** TASK DESCRIPTION **
Return the records below without changes, beginning at the line that contains "Click star icon beside Tony's $40 purchase" and stopping after the line that contains "point(322,115)". Leave the pictures out of your answer.

** DATASET EXCERPTS **
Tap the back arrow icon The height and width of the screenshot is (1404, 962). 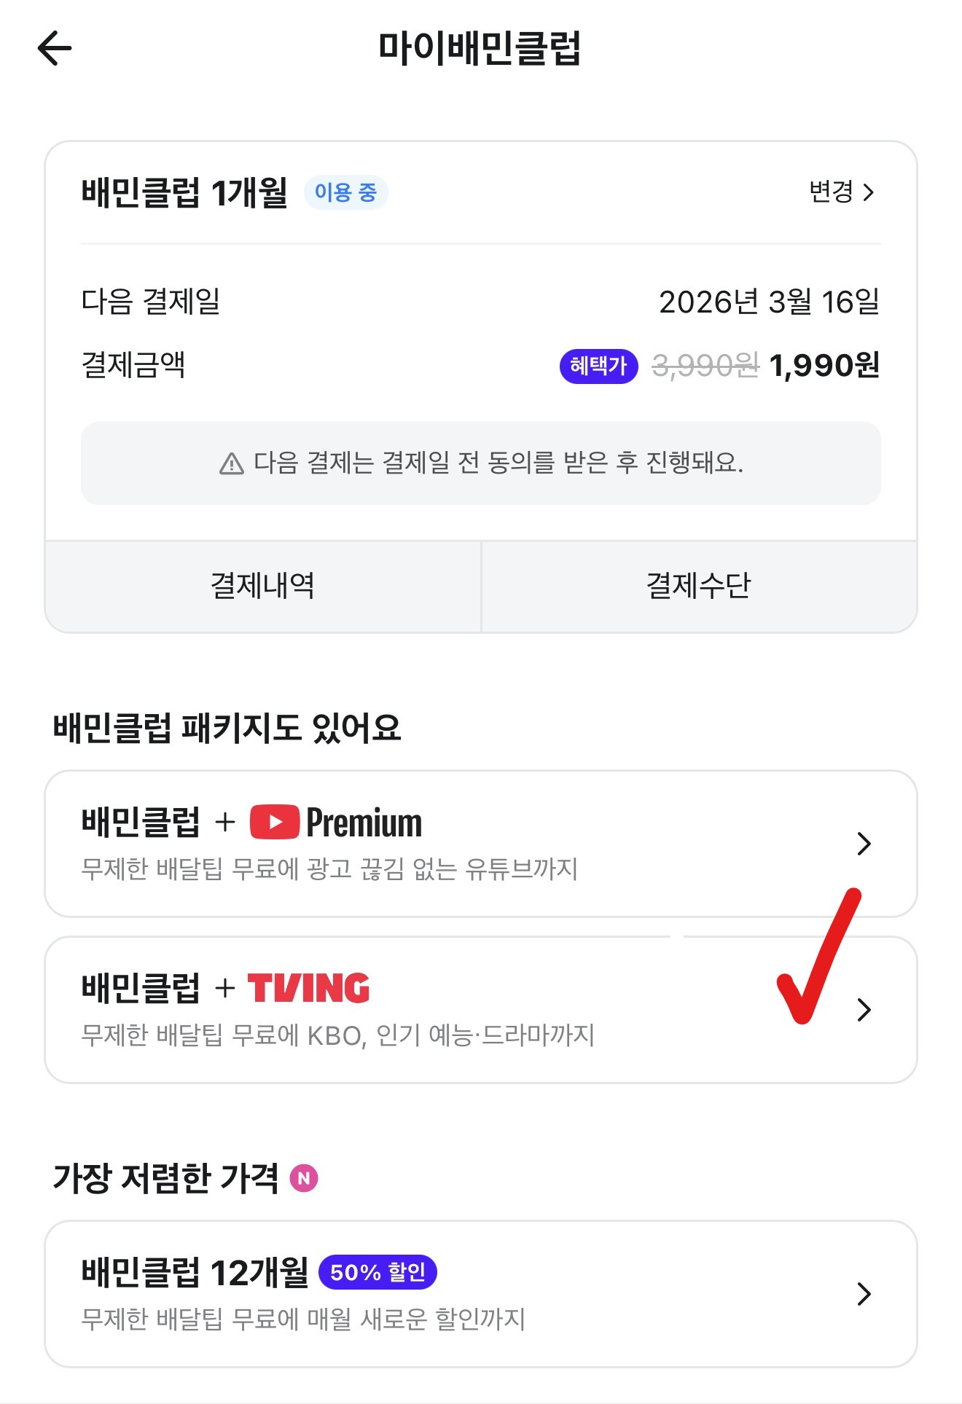(x=55, y=49)
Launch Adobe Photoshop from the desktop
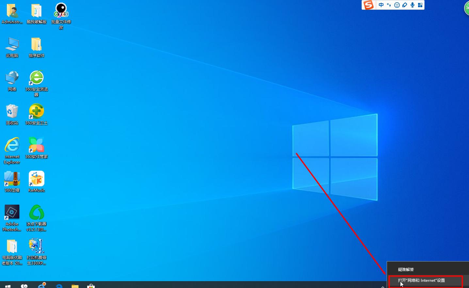469x288 pixels. coord(12,212)
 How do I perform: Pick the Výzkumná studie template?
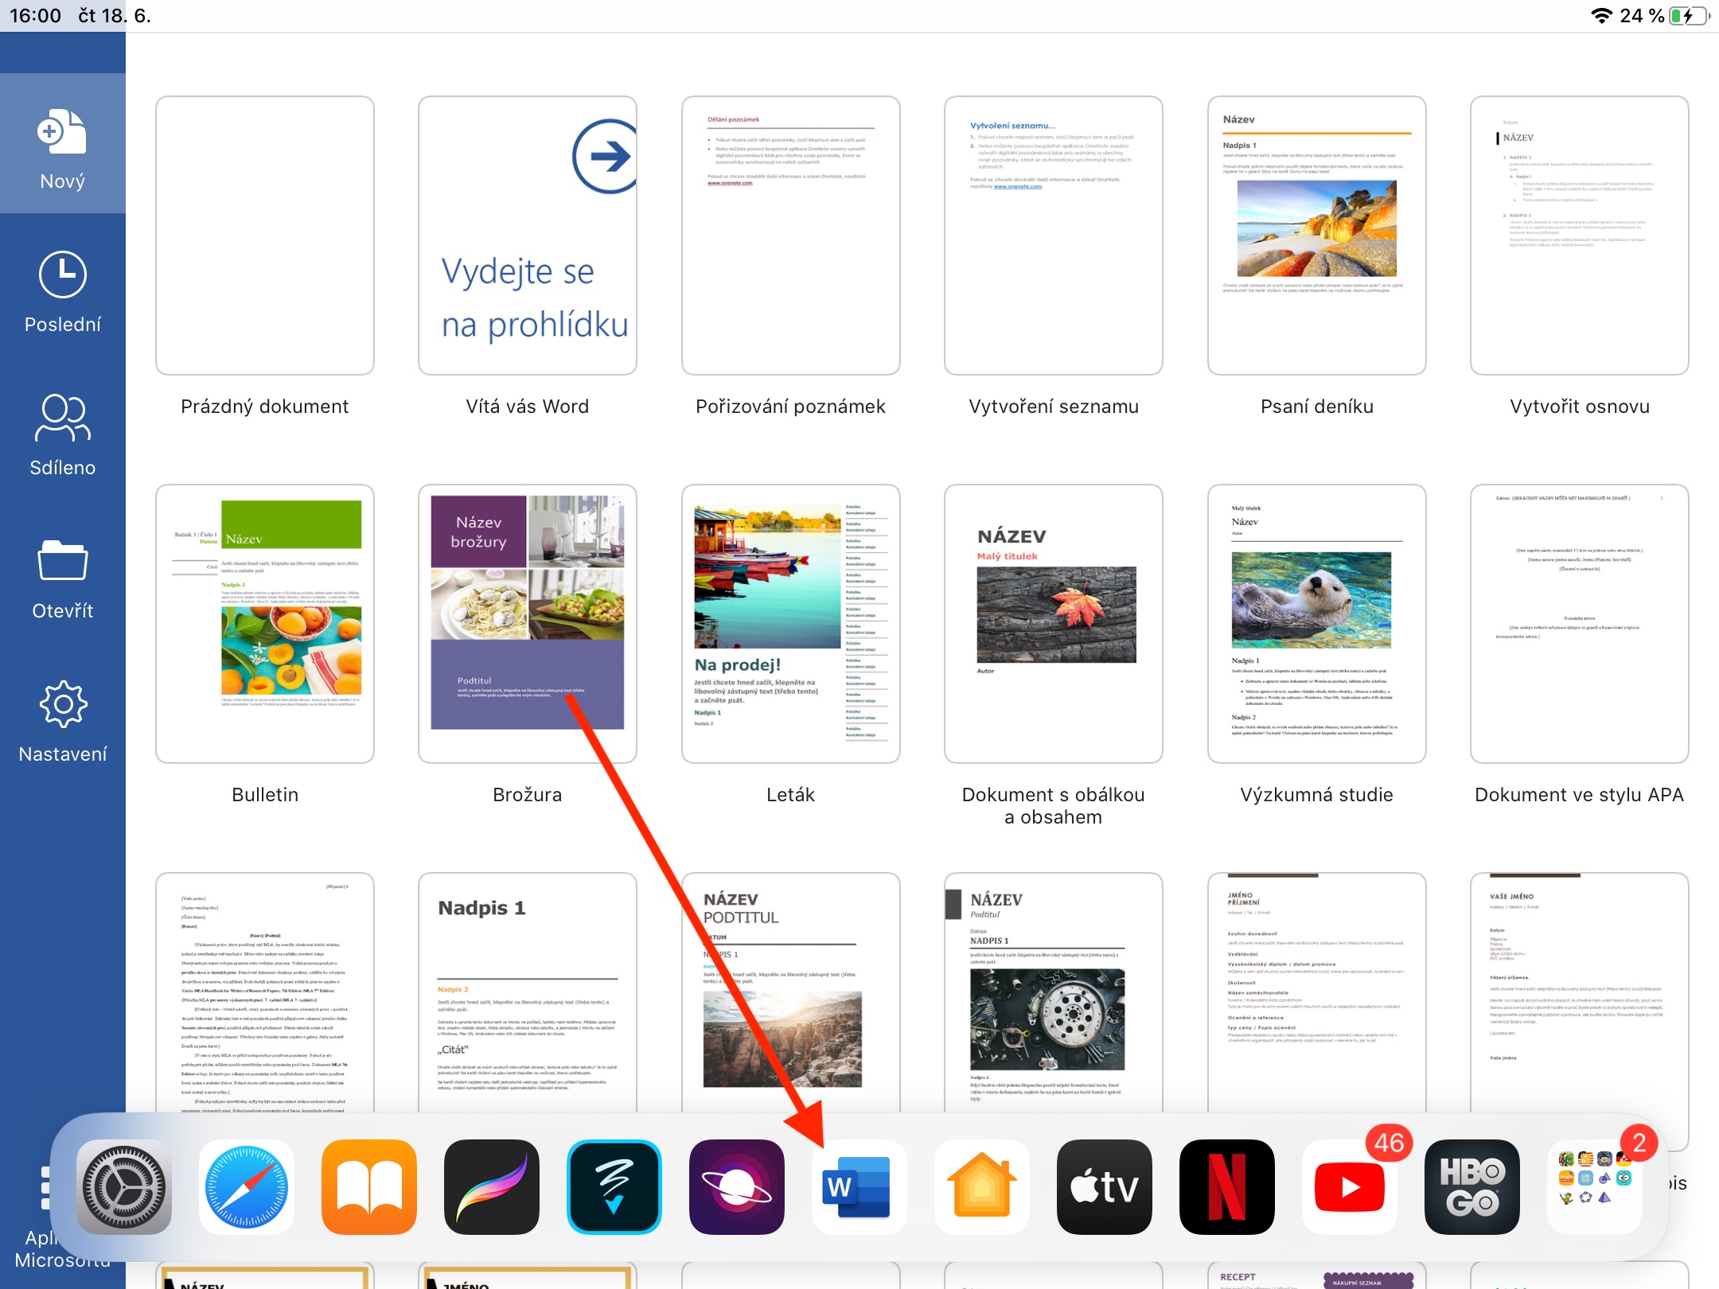1316,624
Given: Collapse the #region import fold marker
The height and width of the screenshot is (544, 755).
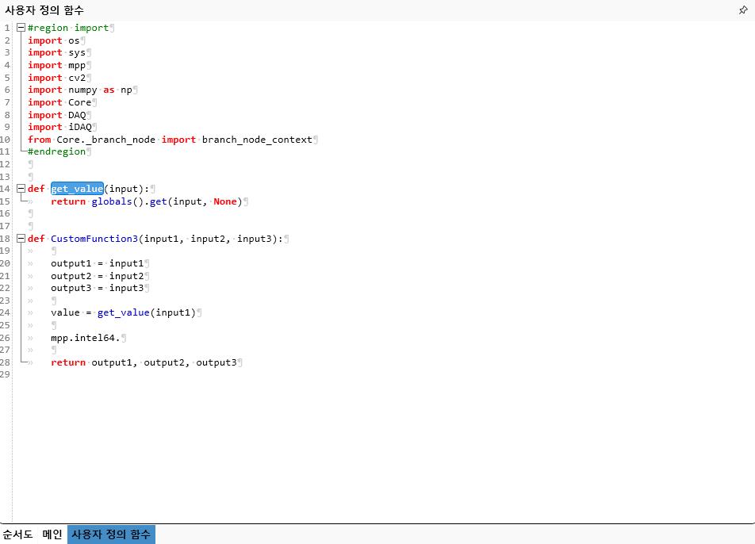Looking at the screenshot, I should (x=21, y=28).
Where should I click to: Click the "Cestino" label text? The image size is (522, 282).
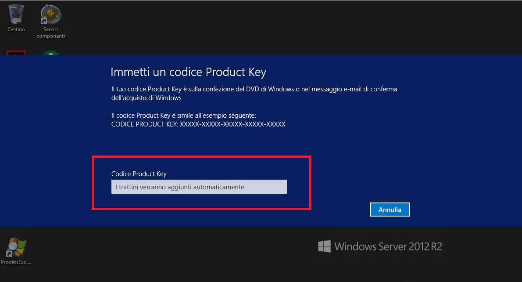click(16, 29)

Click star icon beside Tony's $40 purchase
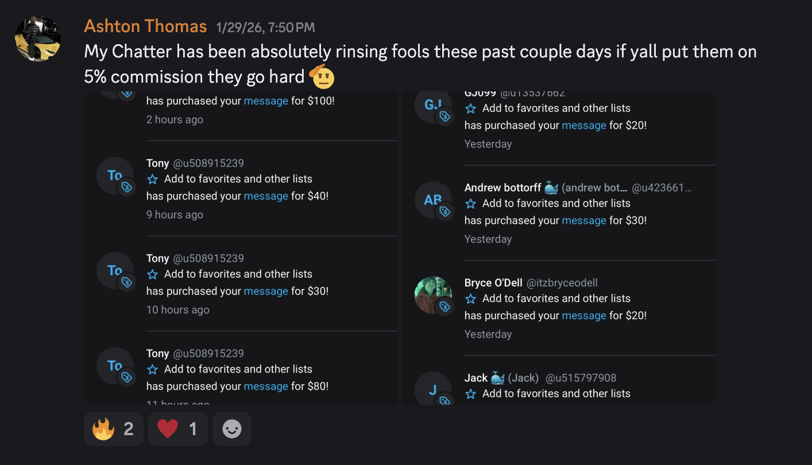click(152, 180)
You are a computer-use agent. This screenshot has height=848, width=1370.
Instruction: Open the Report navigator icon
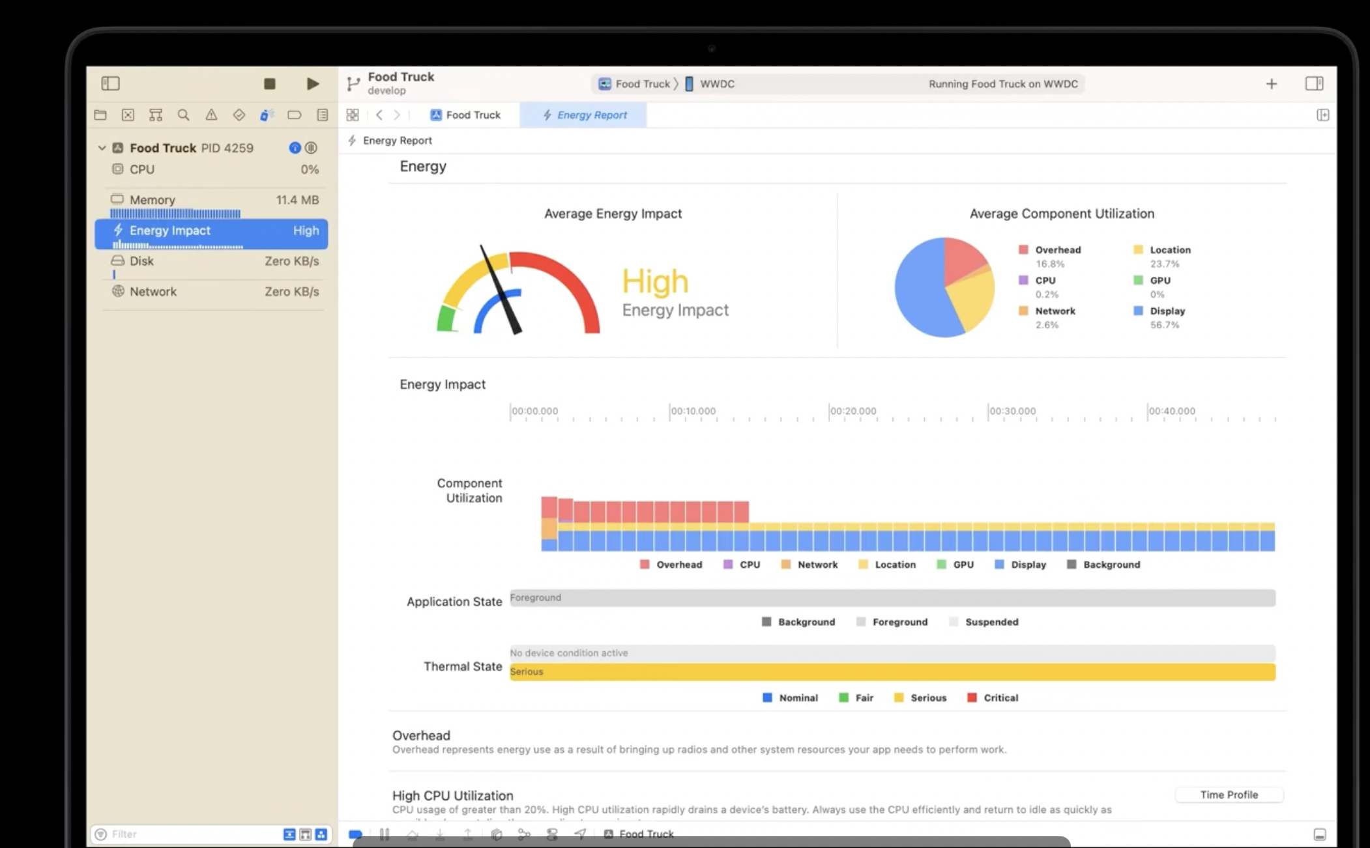point(322,115)
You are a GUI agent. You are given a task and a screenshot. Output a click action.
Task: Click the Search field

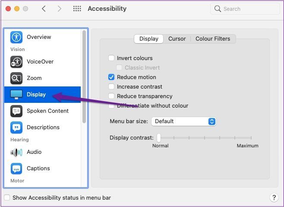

** EXPECTED ANSWER **
Click star icon beside Tony's $40 purchase
click(152, 180)
You are a computer-use agent. This screenshot has height=848, width=1370.
Instruction: Open the Report navigator icon
point(322,115)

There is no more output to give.